Rows on where targets appear
┌────────

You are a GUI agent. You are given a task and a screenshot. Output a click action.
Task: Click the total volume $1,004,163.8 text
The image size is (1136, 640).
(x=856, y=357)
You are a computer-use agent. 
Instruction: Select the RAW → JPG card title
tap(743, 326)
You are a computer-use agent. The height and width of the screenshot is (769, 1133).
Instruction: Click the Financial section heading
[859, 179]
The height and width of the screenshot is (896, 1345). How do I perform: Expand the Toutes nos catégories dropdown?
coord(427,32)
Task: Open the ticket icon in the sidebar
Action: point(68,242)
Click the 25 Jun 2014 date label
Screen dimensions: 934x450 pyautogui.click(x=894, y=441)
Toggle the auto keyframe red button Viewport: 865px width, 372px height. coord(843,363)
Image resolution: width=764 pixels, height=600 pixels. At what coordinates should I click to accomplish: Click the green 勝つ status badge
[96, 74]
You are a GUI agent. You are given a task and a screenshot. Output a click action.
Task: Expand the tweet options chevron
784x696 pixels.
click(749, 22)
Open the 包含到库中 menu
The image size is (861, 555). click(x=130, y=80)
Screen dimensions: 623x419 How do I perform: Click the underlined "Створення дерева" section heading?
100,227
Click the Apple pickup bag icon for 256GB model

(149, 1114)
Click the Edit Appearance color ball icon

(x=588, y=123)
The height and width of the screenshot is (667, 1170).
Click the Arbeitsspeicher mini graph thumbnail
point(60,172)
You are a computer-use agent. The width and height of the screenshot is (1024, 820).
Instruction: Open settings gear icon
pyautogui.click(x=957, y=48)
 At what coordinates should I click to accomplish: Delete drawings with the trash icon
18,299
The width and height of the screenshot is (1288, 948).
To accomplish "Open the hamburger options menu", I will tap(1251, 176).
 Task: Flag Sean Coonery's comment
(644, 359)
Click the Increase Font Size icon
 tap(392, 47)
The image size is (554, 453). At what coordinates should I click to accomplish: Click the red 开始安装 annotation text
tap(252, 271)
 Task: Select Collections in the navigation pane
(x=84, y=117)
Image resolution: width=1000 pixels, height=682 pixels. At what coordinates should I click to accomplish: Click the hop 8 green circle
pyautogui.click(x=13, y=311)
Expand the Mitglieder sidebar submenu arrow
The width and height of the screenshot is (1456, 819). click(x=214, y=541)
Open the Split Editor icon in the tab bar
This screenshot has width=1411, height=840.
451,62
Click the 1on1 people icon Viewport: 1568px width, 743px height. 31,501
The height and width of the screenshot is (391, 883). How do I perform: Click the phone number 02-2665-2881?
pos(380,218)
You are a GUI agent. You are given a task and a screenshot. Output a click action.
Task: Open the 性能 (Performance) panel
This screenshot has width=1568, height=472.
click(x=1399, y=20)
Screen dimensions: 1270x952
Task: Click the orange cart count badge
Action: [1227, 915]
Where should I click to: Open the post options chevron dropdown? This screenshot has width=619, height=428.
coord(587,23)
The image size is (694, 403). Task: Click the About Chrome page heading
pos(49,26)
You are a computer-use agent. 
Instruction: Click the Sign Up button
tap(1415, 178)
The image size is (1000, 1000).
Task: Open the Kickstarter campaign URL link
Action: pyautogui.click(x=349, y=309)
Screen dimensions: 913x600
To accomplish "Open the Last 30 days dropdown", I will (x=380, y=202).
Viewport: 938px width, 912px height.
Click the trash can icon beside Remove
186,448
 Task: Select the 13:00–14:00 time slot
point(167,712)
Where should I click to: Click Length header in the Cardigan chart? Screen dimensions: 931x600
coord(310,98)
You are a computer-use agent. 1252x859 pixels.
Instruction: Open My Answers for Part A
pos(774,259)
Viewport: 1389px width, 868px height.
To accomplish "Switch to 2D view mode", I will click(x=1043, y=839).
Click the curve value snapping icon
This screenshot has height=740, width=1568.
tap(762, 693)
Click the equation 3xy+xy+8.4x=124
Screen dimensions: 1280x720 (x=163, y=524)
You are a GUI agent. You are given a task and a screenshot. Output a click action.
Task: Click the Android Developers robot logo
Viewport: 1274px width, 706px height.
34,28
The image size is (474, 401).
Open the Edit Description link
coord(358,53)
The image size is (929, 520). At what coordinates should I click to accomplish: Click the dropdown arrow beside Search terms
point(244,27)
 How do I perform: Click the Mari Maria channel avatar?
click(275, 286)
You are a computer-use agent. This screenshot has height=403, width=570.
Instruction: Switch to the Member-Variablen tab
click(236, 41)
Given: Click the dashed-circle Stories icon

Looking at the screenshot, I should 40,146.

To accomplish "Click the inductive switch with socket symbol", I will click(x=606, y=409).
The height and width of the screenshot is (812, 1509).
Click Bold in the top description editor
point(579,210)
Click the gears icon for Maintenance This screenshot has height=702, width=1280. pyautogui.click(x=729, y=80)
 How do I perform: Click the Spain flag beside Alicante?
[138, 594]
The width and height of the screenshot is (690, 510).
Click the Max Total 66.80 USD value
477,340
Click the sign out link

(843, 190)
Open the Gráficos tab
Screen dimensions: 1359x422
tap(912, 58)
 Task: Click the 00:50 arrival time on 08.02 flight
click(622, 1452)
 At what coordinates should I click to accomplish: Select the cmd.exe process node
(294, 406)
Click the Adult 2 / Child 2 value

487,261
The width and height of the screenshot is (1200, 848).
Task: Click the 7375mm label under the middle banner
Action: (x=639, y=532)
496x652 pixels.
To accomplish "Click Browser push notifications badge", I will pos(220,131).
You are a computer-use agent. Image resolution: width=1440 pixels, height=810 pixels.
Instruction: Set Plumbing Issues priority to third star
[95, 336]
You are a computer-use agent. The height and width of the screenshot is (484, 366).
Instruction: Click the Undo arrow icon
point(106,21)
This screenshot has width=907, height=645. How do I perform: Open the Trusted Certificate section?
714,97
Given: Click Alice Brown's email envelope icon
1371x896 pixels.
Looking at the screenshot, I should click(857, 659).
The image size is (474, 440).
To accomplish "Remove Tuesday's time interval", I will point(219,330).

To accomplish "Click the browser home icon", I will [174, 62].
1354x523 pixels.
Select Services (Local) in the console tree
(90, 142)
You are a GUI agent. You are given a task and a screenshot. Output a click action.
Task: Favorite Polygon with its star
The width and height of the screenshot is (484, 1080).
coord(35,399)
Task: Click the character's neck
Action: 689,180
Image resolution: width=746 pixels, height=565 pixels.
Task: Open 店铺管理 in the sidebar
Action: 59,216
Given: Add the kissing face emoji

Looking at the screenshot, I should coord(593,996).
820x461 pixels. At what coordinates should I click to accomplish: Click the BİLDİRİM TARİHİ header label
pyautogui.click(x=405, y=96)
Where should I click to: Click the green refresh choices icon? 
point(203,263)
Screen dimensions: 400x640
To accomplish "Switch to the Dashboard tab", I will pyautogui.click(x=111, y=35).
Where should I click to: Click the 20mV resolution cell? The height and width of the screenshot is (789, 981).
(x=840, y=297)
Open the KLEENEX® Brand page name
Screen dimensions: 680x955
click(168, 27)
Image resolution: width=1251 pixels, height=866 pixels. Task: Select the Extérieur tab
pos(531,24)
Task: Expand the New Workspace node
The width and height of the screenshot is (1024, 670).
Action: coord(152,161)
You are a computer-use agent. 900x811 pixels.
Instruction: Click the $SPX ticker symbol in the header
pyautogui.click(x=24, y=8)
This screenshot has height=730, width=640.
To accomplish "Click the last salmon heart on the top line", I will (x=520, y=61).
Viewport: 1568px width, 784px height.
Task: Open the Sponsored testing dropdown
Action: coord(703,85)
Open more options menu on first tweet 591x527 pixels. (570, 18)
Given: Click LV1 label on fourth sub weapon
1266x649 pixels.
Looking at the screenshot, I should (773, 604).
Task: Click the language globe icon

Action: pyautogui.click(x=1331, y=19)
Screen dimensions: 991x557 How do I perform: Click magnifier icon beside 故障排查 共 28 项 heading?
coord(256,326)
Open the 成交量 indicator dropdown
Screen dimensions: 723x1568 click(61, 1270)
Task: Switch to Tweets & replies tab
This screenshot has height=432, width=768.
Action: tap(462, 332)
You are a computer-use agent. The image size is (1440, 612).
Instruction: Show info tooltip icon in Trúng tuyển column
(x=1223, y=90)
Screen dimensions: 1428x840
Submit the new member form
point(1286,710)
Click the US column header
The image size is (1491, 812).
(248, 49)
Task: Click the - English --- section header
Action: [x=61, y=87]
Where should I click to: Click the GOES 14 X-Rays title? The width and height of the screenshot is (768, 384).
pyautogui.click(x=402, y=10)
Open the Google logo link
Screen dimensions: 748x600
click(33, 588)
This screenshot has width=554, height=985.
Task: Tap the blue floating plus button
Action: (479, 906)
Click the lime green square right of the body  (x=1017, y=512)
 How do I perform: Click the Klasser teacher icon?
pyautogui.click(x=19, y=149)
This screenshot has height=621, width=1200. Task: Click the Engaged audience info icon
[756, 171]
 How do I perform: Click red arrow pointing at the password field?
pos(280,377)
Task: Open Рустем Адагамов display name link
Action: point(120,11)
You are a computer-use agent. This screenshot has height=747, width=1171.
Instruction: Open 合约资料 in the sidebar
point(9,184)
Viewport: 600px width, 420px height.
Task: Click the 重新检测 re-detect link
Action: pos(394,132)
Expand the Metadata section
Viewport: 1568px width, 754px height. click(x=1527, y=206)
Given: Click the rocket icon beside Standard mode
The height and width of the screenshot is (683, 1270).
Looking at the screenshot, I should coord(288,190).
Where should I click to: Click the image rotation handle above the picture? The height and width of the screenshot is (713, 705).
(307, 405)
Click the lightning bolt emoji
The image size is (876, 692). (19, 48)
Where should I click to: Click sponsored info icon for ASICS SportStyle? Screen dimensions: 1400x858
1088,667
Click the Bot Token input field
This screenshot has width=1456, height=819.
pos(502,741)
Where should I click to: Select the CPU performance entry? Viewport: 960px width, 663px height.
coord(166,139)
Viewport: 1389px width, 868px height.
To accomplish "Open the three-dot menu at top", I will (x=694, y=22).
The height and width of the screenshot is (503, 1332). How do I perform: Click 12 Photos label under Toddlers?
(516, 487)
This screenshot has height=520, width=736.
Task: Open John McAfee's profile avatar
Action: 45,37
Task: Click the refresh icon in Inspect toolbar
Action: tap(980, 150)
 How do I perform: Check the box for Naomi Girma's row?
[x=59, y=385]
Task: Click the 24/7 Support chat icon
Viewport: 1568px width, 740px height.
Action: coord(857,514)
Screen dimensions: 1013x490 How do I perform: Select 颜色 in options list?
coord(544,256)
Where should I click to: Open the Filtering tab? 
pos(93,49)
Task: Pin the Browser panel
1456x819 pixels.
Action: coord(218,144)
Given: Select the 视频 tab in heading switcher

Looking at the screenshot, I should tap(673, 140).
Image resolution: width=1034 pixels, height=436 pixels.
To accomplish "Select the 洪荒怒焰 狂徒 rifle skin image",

└────────

Task to carry out: Switch "icon" to "symbol" in the items starting with the line that contains "Click the Increase Font Size icon" and going on through the line that contains "pos(380,218)", changing nothing else. Give back only those lines.

Expected output:
Click the Increase Font Size symbol
 tap(392, 47)
The image size is (554, 453). At what coordinates should I click to accomplish: Click the red 开始安装 annotation text
tap(252, 271)
 Task: Select Collections in the navigation pane
(x=84, y=117)
Image resolution: width=1000 pixels, height=682 pixels. At what coordinates should I click to accomplish: Click the hop 8 green circle
pyautogui.click(x=13, y=311)
Expand the Mitglieder sidebar submenu arrow
The width and height of the screenshot is (1456, 819). click(x=214, y=541)
Open the Split Editor symbol in the tab bar
This screenshot has width=1411, height=840.
451,62
Click the 1on1 people symbol Viewport: 1568px width, 743px height. 31,501
The height and width of the screenshot is (391, 883). How do I perform: Click the phone number 02-2665-2881?
pos(380,218)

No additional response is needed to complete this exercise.